First, I will explore the susceptibility of embedding-based text retrievers to Search Engine Optimization (SEO) attacks. I will introduce a powerful attack (GASLITE) that successfully promotes adversarial content across retrieval queries. Then, I’ll show how we use this attack as a framework for understanding model susceptibility, and identifying geometry factors connected to this susceptibility. Finally, I will show how we utilize these insights to form a defense making embedding models more robust to these attacks.

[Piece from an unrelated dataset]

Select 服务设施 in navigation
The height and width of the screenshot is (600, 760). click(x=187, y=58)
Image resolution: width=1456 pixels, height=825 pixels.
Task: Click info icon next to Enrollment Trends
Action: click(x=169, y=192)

Second, I will focus on GCG (Zou et al. ‘23)—a popular suffix-based LLM jailbreak—and present a mechanistic analysis of its inner-workings. This analysis shows the attack’s core effect is concentrated in the final chat template tokens, whose representations are aggressively manipulated during the generation process—a phenomenon we term hijacking. I will then tie hijacking to jailbreaks’ generalizability, demonstrating that more universal suffixes are stronger hijackers, and that suppressing hijacking mitigates attacks.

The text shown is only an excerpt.